____ RECORDED DATA

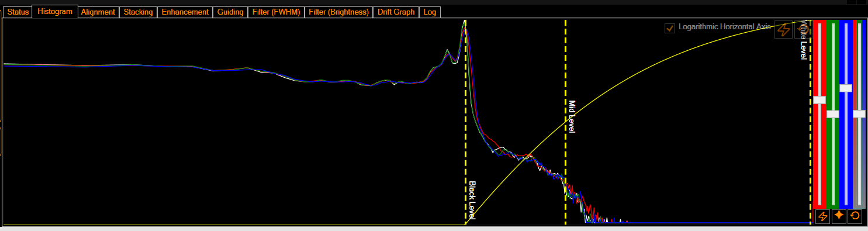Viewport: 868px width, 231px height.
Task: Click the red channel slider handle
Action: 819,100
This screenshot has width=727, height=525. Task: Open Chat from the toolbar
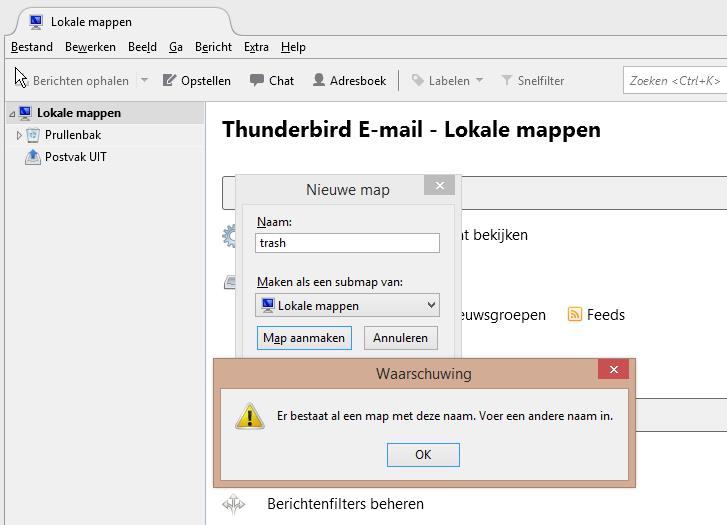(x=257, y=80)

________

REQUIRED ACTION. Leaving out every picture, extract verbatim the lines from the one containing "This screenshot has" through the last line of the listing, inclusive.

TASK RESPONSE.
This screenshot has width=727, height=525. Task: Open Chat from the toolbar
(x=257, y=80)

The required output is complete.